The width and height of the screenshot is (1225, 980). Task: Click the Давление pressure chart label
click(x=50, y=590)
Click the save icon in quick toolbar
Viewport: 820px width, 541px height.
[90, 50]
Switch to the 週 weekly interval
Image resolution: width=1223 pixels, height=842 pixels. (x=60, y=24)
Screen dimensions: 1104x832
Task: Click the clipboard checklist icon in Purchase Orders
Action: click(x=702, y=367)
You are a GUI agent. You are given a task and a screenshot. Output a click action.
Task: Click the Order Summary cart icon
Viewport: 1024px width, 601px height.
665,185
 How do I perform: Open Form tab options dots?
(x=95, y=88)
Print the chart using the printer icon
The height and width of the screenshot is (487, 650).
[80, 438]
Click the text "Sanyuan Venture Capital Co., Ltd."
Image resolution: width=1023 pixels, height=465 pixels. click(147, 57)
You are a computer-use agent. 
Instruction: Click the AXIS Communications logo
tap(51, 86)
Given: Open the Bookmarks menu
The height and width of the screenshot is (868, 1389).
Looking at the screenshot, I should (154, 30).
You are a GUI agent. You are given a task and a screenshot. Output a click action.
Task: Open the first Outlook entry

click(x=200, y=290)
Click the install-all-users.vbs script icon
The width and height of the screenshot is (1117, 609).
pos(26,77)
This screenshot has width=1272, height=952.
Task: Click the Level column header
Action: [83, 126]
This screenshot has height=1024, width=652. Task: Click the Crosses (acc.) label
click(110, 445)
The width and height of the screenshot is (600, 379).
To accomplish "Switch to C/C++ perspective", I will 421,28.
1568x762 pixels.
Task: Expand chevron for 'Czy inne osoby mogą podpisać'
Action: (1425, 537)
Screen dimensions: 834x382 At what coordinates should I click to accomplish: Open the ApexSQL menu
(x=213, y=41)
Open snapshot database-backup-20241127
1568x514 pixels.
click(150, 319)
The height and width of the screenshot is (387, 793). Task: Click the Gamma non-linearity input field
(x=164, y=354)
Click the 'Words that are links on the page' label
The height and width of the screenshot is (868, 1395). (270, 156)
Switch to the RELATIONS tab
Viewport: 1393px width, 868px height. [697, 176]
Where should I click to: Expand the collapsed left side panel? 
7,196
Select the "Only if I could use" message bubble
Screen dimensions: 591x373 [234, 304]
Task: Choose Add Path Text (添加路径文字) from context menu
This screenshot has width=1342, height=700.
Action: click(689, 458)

• [YOUR INSTRUCTIONS] The stretch of entries above that starts with the line containing "Given: Open the Bookmarks menu" and goes on through the line containing "The width and height of the screenshot is (600, 379)." is to be transcribed exactly, and no other line is to be transcribed.

• [EXERCISE OUTPUT]
Given: Open the Bookmarks menu
The height and width of the screenshot is (868, 1389).
Looking at the screenshot, I should (154, 30).
You are a GUI agent. You are given a task and a screenshot. Output a click action.
Task: Open the first Outlook entry

click(x=200, y=290)
Click the install-all-users.vbs script icon
The width and height of the screenshot is (1117, 609).
pos(26,77)
This screenshot has width=1272, height=952.
Task: Click the Level column header
Action: [83, 126]
This screenshot has height=1024, width=652. Task: Click the Crosses (acc.) label
click(110, 445)
The width and height of the screenshot is (600, 379).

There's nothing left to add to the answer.